Google recently announced that is was shutting down Google Plus under what everyone agrees are pretty flimsy circumstances.  While other social media giants are leaking data and monetizing fake news in tangible ways, Google is shutting down G+ because of a security vulnerability that never happened.  Why it’s really shutting G+ down is because it isn’t what social media is expected to be these days:  an efficient way to capture as many people’s personal information as possible in order to monetize it.  The problem with G+ is that it’s actually a social media network – people go on there to share ideas and often create long form discussions with each other.  G+ isn’t mainstream, doesn’t cater to idiots  and don’t produce easily monetizable lies that you can advertise from.


A G+ user recently posted this:  Educators, niche groups will miss Google+


“the people on G+ are just better at the ‘social’ part of networking” – true that.  I can expect a constant boil of political negativity and outright nonsense often based on outright lies on Facebook, which has established itself as the low bar for social media because it’s the one everyone is on.  We underestimate how many stupid people there are in the world, but Facebook hasn’t and it has become a giant catering to them.  It might have been smaller than other social media, but G+ was a carefully curated, rich source of content I wasn’t seeing anywhere else.  I’ll miss it.

The early 21st century attention economy feels a lot like robber baron capitalism of the 19th Century.  In that time industrialization was driving new economies in natural resource extraction and manufacturing in an entirely unsustainable way that produced obscene amounts of wealth for a small number of people.   Sound familiar?  The new resource these days is our attention.  If you’ve developed a low relative use (G+ had millions of active users, which isn’t Facebook’s billions) social media platform that encourages long form reading and benign, drama-free interaction between its users you’re not churning through the resource as efficiently as you could be.  As a result you’re not aggressively pursuing the marketing money like every other corporate social media platform is.
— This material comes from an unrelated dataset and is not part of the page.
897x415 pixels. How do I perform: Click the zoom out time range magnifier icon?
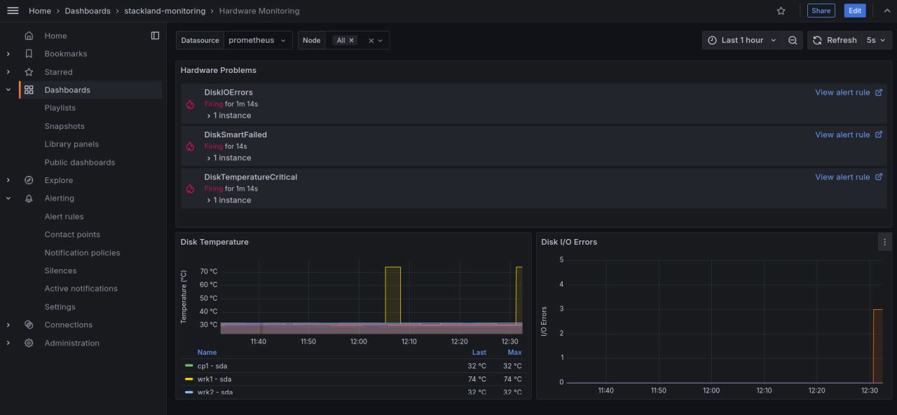[793, 40]
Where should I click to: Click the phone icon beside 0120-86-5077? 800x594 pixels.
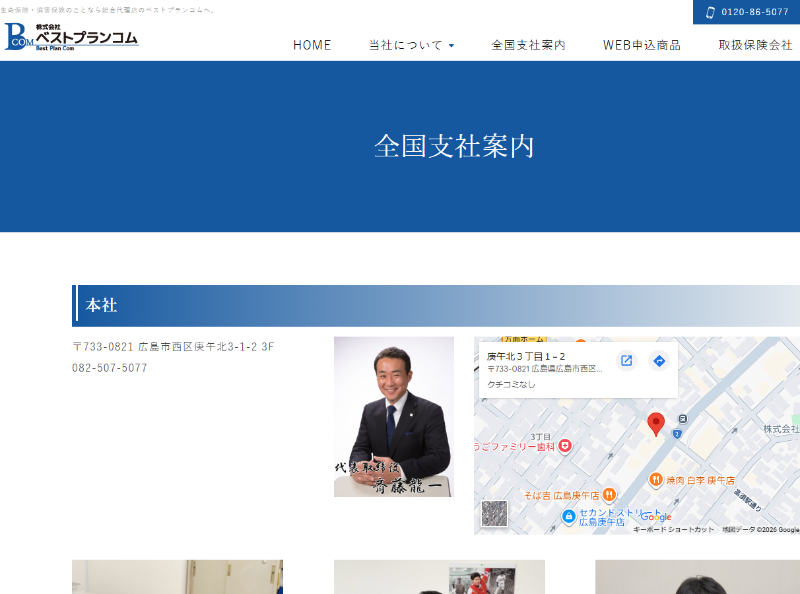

The upside of this is that the end of Google Plus has me looking for alternatives, and people like Tim Berners-Lee and others are trying to pry your personal data out of the tax dodging attention economy robber barons.  Think you could leave the Google mothership?  I’m trying.


Some alternate social media sites I’m trying:


GooglePlus users are pretty handy at self organizing (the best they could hope for from Google was benign neglect).  Many are working to organise the diaspora.


MeWe:  https://mewe.com/myworld 
Engineered with privacy-by-design, MeWe turns the table on Facebook and other social media companies with a revolutionary service that emphasizes privacy and social sharing where people can be their true, uncensored selves. No Ads. No Spyware. No BS. MeWe members are #Not4Sale and enjoy the protection of MeWe’s Privacy Bill Of Rights.


Pluspora:  https://pluspora.com/stream
A favourite landing spot of G+ users that offers strong user-focused privacy controls.


My next steps are to look into blockchain driven encrypted networks that offer adamant user protections from the powers that be…  here’s a link to some early research on that.


Eventually this will mean pulling up stakes at Blogger (Google’s blogging platform), but that’s a tricky business.  I’ve migrated to WordPress with Mechanical Sympathy and import blog posts from my three Blogger blogs (Dusty World, Tim’s Motorcycle Diaries and Kingfisher Imaging), but I’ve found blogging in WordPress to be needlessly fussy.  Blogger’s great advantage is it’s simple to use which is vital when I’m concentrating on writing.  If I can get WordPress to give me a WYSIWYG editing tool that isn’t so annoying when formatting text and inputting digital media I’d be looking at migrating there too.